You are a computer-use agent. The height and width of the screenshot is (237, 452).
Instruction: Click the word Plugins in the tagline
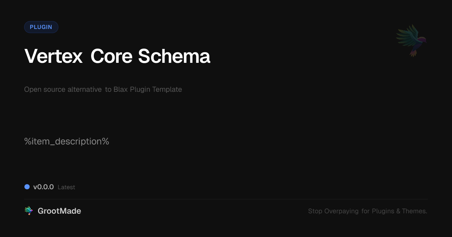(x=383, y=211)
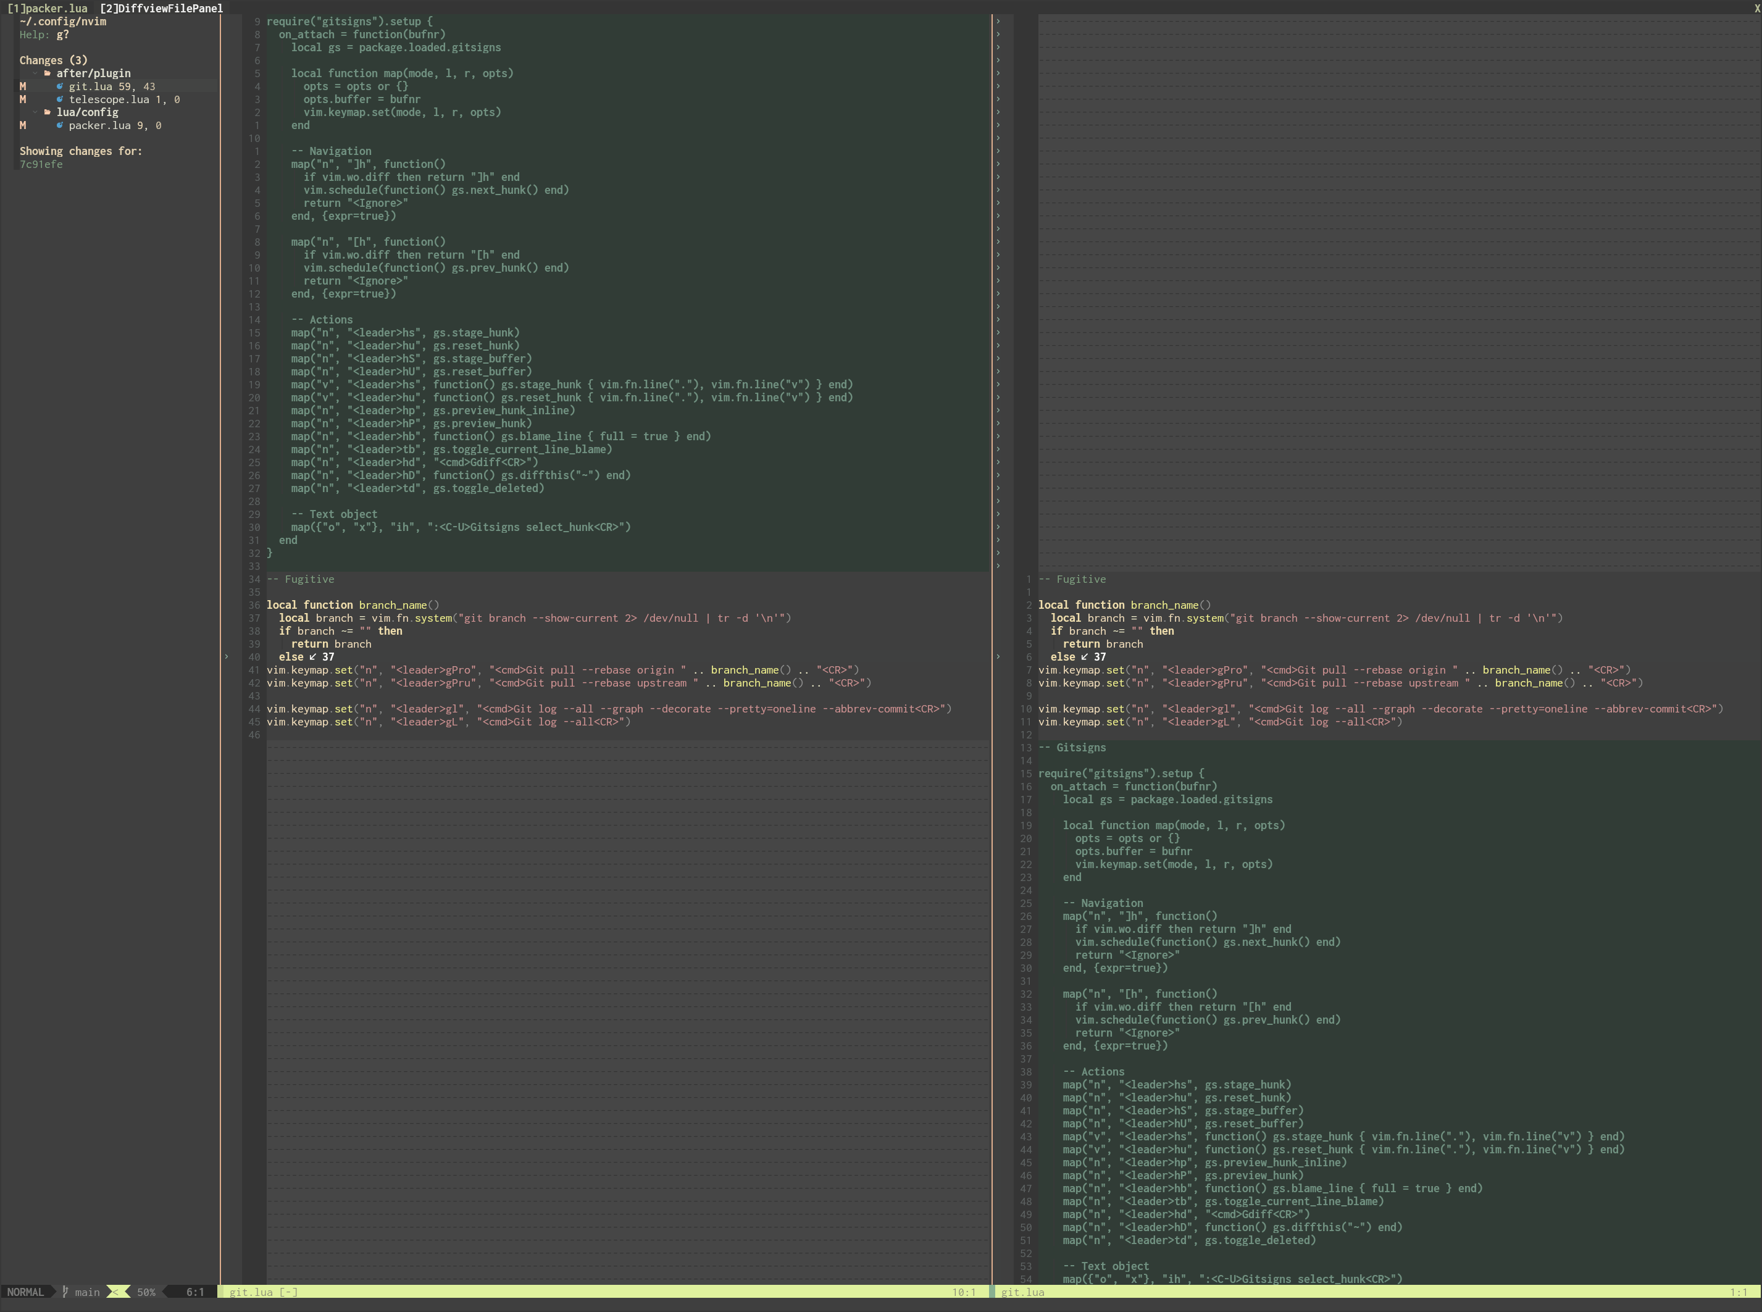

□ □ □

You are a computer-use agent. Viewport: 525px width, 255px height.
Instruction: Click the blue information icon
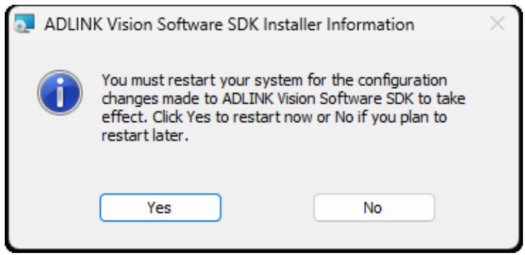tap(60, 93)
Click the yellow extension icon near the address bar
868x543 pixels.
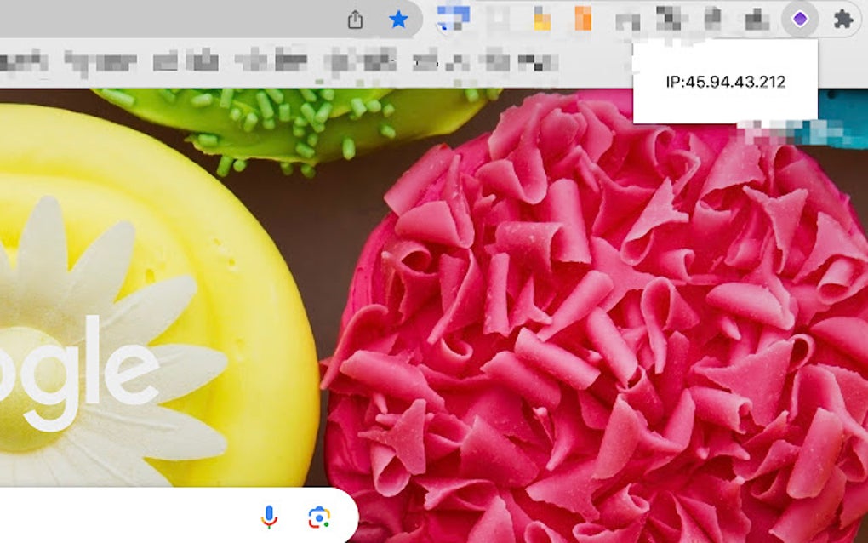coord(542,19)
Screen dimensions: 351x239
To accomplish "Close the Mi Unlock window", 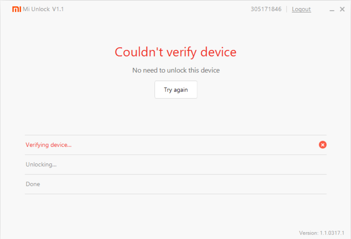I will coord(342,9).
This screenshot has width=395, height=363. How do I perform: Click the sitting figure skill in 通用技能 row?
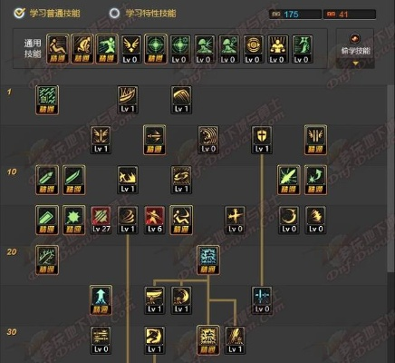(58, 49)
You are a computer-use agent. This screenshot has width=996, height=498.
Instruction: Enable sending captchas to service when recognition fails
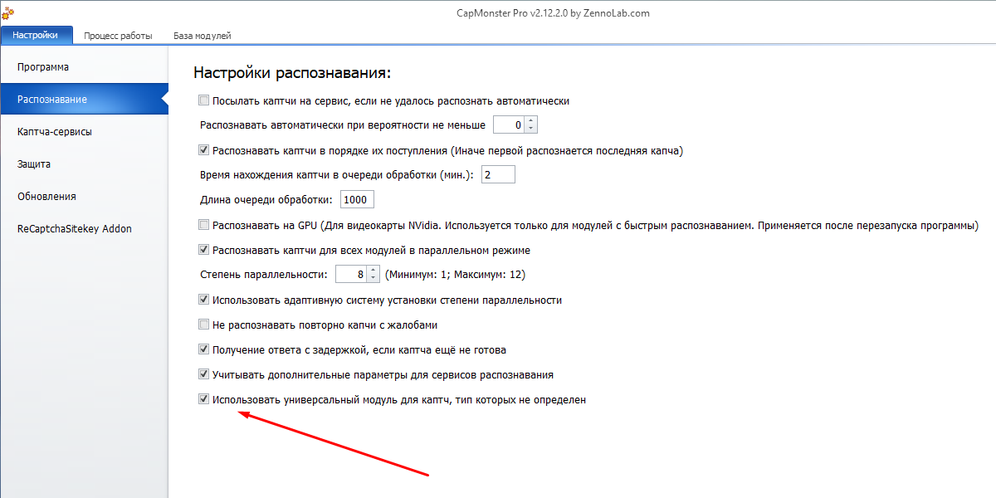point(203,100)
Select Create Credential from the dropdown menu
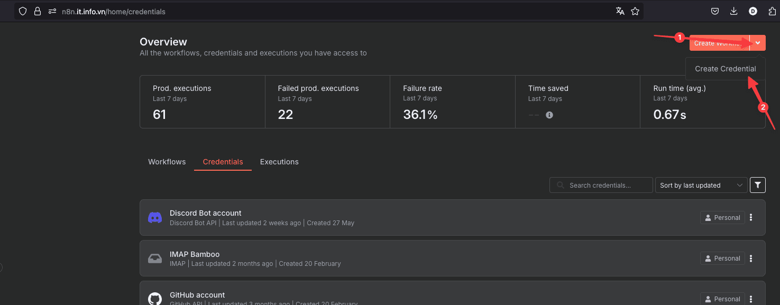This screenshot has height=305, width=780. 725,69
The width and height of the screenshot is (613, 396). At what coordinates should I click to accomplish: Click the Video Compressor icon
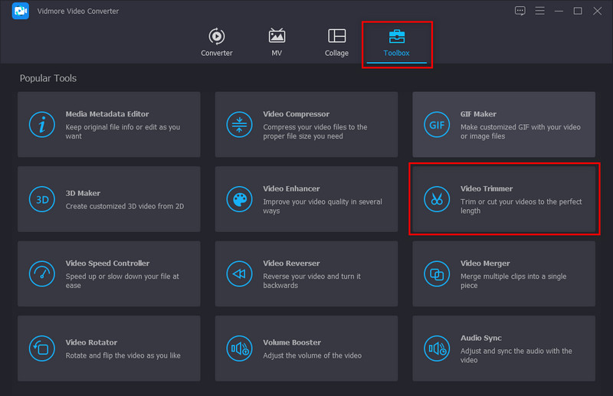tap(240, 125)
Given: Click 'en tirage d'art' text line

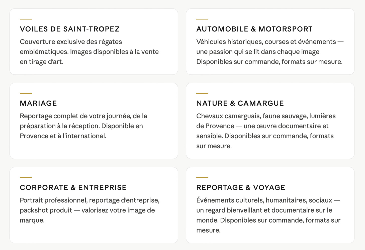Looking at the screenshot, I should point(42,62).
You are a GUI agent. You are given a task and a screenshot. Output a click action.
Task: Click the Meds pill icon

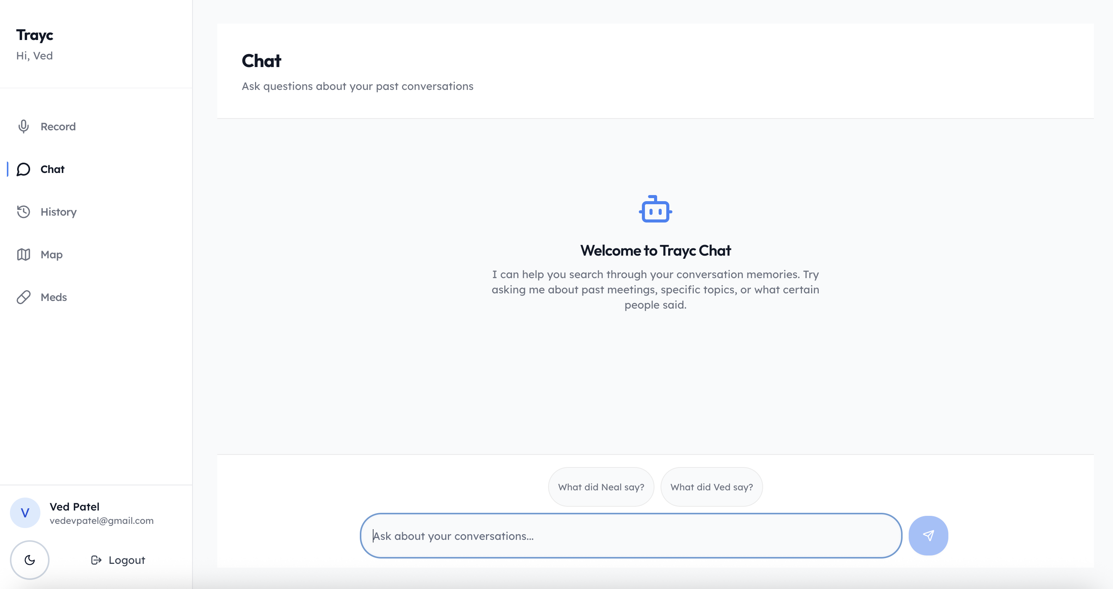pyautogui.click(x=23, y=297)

□ □ □

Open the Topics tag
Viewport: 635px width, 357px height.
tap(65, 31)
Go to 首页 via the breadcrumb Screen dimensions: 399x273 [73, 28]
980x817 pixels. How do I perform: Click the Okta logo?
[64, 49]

□ □ □

# WHAT YOU ARE ASKED TO DO
Reproduce each line of the records above that contains the word "perform". Only matches with the same capitalization count.

# FINAL RESULT
This screenshot has width=395, height=363. How do I perform: Click the sitting figure skill in 通用技能 row?
980x817 pixels. How do I perform: Click the Okta logo?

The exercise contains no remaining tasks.